● PROBLEM TO SOLVE: Exactly the lines from the line containing "free Country Roses" through the last line of the entries below should appear in the answer, reproduced verbatim.

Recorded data
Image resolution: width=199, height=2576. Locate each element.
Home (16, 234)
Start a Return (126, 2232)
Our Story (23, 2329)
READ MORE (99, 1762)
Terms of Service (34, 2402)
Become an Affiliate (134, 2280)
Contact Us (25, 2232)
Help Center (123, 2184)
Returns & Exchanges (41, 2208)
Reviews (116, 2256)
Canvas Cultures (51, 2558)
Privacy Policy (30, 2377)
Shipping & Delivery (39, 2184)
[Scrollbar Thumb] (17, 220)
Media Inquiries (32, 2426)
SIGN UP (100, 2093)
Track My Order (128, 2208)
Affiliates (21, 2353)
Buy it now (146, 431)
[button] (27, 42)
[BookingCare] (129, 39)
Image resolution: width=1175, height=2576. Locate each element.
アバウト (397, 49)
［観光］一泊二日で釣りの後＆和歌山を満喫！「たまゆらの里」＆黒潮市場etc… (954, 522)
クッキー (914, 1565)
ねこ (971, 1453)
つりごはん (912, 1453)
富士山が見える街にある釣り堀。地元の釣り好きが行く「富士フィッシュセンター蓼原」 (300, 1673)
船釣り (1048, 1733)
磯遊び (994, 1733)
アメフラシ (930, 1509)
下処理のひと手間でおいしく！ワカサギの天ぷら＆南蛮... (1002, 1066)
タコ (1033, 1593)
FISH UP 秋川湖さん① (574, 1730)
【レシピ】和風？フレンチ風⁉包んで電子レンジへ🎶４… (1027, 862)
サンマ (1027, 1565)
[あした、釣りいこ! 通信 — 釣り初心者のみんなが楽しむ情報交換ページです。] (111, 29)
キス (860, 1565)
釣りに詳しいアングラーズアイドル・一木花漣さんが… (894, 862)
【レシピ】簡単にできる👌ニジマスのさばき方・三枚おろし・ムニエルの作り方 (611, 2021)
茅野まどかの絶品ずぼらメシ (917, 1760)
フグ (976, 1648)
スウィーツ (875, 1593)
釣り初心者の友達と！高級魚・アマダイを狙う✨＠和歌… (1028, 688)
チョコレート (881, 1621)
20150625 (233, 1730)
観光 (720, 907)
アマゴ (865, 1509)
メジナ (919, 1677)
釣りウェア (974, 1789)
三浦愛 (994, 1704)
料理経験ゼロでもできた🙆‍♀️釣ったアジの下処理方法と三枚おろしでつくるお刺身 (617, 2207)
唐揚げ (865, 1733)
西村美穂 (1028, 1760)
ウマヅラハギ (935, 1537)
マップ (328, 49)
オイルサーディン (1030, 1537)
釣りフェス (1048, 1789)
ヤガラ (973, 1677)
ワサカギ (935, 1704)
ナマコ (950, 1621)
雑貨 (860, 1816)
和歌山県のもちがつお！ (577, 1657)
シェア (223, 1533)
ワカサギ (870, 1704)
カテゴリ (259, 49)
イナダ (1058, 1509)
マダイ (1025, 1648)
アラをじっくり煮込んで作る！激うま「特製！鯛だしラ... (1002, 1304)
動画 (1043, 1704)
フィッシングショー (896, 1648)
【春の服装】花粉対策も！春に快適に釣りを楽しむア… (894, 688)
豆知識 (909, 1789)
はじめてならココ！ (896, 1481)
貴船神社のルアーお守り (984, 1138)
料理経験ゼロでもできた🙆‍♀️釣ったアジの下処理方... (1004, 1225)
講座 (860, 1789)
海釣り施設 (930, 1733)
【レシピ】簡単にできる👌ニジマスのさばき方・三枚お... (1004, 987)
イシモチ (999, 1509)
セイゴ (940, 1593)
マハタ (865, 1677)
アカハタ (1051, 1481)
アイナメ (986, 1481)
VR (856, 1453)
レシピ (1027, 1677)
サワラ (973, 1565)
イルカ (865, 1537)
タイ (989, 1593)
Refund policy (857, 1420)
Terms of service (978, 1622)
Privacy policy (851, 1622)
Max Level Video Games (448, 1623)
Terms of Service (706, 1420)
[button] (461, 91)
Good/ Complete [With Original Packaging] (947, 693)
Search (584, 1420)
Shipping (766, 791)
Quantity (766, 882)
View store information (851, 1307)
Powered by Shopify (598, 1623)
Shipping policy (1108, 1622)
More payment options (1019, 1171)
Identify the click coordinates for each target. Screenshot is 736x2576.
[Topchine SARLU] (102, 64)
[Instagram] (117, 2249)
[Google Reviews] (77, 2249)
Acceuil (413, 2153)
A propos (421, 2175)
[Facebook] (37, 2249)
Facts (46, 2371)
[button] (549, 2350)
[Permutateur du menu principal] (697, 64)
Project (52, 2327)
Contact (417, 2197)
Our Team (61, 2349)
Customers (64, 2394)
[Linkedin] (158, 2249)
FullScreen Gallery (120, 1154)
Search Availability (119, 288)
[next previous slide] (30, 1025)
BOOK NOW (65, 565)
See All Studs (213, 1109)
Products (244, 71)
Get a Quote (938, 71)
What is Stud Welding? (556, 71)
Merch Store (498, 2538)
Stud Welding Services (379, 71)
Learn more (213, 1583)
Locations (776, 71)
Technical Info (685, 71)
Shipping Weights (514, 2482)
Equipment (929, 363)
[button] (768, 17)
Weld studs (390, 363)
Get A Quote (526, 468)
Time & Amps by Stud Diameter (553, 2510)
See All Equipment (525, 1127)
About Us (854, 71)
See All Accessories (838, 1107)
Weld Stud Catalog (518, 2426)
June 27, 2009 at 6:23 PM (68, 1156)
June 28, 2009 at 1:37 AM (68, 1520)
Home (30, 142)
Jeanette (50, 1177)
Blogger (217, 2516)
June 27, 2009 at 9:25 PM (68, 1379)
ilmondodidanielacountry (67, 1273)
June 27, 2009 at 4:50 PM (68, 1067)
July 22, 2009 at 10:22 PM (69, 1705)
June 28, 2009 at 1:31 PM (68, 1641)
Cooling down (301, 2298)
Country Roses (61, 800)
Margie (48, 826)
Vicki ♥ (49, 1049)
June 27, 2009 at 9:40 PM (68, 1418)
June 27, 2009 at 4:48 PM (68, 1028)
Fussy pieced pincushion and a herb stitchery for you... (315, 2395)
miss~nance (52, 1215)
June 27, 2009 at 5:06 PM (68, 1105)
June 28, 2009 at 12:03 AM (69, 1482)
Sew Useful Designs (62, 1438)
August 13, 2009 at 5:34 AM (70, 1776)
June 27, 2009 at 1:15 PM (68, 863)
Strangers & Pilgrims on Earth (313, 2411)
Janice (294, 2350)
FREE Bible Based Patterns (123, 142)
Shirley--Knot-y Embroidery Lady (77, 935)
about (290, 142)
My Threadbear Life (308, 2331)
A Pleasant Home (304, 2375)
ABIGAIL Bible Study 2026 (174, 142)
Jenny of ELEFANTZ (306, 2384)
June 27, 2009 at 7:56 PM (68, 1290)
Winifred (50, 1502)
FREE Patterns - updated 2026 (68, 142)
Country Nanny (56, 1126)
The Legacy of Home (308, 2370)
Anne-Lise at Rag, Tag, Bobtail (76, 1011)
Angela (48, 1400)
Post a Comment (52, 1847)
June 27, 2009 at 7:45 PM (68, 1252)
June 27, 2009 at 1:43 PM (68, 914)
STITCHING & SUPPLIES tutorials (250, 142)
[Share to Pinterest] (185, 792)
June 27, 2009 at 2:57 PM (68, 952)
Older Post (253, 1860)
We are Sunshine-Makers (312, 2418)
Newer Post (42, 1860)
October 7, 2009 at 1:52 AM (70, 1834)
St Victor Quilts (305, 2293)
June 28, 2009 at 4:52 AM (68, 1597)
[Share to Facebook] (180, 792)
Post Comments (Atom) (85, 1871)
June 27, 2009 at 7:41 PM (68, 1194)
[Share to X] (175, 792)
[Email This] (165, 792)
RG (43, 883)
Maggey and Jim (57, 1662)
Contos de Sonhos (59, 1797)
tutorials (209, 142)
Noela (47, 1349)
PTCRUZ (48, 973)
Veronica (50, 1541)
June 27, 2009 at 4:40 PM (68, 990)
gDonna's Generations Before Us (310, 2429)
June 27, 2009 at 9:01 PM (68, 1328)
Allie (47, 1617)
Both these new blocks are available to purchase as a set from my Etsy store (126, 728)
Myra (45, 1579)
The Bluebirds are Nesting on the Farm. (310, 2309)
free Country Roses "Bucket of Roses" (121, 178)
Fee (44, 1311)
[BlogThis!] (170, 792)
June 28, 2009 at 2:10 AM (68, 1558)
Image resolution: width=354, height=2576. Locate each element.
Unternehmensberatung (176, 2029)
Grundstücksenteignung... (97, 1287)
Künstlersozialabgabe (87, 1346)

● WRITTEN SOLUTION:
free Country Roses "Bucket of Roses" (121, 178)
Fee (44, 1311)
[BlogThis!] (170, 792)
June 28, 2009 at 2:10 AM (68, 1558)
Image resolution: width=354, height=2576. Locate each element.
Unternehmensberatung (176, 2029)
Grundstücksenteignung... (97, 1287)
Künstlersozialabgabe (87, 1346)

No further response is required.